Да смеем ли мы, маменька, подумать!
– Ведь от любви родители к вам и строги-то бывают, от любви
вас и бранят-то, всё думают добру научить.
Ну, а нынче это не нравится. И пойдут детки-то по людям славить,
что мать ворчунья, что мать проходу не дает, со свету сживает.
А, сохрани господи, каким-нибудь словом снохе не угодить,
ну и пошёл разговор, что свекровь заела совсем.
– Нешто, маменька, кто говорит про вас?
– Не слыхала, мой друг, не слыхала, лгать не хочу. Уж кабы я
слышала, я бы с тобой тогда, мой милый, не так заговорила.
Ох, грех тяжкий! Вот долго ли согрешить-то! Разговор близкий
сердцу пойдёт, ну и согрешишь, рассердишься.
Нет, мой друг, говори, что хочешь, про меня. Никому не
закажешь говорить: в глаза не посмеют, так за глаза станут.
– Да отсохни язык...
– Полно, полно, не божись! Грех!
Я уж давно вижу, что тебе жена милее матери.
С тех пор как ты женился, я уж от тебя прежней любви не вижу.
– В чём же вы, маменька, это видите?
– Да во всем, мой друг! Мать чего глазами не увидит, так
у нее сердце вещун, она сердцем может чувствовать. Аль жена
тебя, что ли, отводит от меня, уж не знаю.
– Да нет, что вы, маменька! Помилуйте!
– Для меня, маменька, всё одно, что родная
мать, что ты, да и Тихон тоже тебя любит.
– Ты бы, кажется, могла и помолчать, коли тебя не спрашивают. Не заступайся, матушка, не обижу небось!
Ведь он мне тоже сын; ты этого не забывай!
Что ты выскочила в глазах-то поюлить!
Чтобы видели, что ли, как ты мужа любишь?
Так знаем, знаем, в глазах-то ты это всем доказываешь.
– А ты про меня, маменька, напрасно это говоришь. Что при людях,
что без людей, я всё одна, ничего я из себя не доказываю.
– Да я об тебе и говорить-то не хотела; а так, к слову пришлось.
– Да хоть и к слову, за что ж ты меня обижаешь?
– Экая важная птица! Уж и обиделась сейчас.
– А напраслину-то терпеть кому ж приятно!
– Знаю я, знаю, что вам не по нутру мои слова,
да что ж делать-то, я вам не чужая, у меня об вас сердце болит.
Я давно вижу, что вам воли хочется.
Ну что ж, дождётесь, поживёте и на воле, когда меня не будет.

+++

◆ ЗАДАНИЕ A ◆
Извлеките из исходного текста фрагмент, который начинается словами «Нет, мой друг, говори, что» и заканчивается словами «маменька, это видите?».
Записи, приведённые далее, не имеют никакого отношения к исходному тексту.

+++

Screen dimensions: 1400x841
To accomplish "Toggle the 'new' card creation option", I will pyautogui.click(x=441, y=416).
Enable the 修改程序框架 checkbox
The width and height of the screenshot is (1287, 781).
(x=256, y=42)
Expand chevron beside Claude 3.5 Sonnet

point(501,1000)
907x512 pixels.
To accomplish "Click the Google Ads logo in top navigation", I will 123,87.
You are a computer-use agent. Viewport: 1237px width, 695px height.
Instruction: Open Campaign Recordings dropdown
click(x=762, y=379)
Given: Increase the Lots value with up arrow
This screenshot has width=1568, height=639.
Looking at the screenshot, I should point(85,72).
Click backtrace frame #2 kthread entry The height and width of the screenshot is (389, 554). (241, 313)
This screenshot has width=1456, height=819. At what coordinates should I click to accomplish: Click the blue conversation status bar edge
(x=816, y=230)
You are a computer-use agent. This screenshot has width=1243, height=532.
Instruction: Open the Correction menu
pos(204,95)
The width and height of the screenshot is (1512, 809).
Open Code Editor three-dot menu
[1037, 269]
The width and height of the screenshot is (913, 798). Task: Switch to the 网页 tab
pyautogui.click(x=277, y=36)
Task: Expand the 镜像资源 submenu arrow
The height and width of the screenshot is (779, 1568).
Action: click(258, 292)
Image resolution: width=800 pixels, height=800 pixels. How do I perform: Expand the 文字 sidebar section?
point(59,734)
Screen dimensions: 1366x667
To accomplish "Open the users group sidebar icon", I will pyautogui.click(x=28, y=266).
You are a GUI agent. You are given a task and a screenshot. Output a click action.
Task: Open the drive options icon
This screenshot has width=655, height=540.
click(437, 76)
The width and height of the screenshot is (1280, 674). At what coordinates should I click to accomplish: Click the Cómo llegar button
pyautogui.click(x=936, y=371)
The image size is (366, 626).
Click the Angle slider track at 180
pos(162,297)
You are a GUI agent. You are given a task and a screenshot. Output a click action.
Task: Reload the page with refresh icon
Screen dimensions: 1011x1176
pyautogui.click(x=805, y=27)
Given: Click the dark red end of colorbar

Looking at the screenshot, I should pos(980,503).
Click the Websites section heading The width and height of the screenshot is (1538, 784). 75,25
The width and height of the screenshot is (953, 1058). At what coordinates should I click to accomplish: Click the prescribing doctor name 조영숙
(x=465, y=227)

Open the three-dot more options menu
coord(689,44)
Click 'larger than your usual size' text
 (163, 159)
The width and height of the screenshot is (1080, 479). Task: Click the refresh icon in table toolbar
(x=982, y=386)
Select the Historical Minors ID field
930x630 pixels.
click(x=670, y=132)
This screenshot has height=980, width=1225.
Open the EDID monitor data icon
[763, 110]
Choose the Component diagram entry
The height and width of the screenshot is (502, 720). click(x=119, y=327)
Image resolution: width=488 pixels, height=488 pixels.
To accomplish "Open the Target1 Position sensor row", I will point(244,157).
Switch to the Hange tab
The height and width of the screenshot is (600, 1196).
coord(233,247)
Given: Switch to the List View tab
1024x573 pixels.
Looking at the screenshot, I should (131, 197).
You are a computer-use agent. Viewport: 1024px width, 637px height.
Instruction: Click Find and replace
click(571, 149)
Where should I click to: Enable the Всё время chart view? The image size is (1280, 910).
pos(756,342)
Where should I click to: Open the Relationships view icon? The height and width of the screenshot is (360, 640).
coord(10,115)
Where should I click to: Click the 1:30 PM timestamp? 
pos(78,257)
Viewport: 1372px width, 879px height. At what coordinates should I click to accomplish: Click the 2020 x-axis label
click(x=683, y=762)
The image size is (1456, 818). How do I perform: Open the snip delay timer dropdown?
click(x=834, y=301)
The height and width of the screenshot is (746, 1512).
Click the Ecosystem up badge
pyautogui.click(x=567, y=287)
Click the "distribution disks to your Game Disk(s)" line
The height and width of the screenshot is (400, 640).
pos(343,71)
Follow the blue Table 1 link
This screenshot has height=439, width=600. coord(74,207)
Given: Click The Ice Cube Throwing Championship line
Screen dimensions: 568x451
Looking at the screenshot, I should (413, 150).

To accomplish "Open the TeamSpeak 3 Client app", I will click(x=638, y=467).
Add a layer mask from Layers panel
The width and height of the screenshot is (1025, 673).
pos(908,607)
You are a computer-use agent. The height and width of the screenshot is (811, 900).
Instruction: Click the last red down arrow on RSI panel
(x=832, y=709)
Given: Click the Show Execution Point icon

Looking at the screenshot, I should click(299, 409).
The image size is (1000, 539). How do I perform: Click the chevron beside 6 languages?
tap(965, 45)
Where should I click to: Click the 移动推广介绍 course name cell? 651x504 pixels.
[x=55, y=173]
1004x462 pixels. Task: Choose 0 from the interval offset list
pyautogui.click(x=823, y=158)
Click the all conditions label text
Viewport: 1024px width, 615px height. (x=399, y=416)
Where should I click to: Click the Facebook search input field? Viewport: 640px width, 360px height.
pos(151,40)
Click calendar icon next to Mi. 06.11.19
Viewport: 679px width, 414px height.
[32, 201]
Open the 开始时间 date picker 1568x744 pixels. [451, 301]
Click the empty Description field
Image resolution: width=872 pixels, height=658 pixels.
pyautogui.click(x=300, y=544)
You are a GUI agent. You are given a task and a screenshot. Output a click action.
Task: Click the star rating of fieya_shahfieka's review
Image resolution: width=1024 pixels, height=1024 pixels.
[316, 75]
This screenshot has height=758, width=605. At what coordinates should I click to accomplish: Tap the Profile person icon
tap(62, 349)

+++

◆ ЗАДАНИЕ B ◆
Перепишите без изменений фрагмент записей от строки, содержащей «1004x462 pixels. Task: Choose», до строки, содержащей «Viewport: 1024px width, 615px», включая обе эти строки.

◆ ИТОГОВЫЙ ОТВЕТ A ◆
Нет, мой друг, говори, что хочешь, про меня. Никому не
закажешь говорить: в глаза не посмеют, так за глаза станут.
– Да отсохни язык...
– Полно, полно, не божись! Грех!
Я уж давно вижу, что тебе жена милее матери.
С тех пор как ты женился, я уж от тебя прежней любви не вижу.
– В чём же вы, маменька, это видите?

◆ ИТОГОВЫЙ ОТВЕТ B ◆
1004x462 pixels. Task: Choose 0 from the interval offset list
pyautogui.click(x=823, y=158)
Click the all conditions label text
Viewport: 1024px width, 615px height. (x=399, y=416)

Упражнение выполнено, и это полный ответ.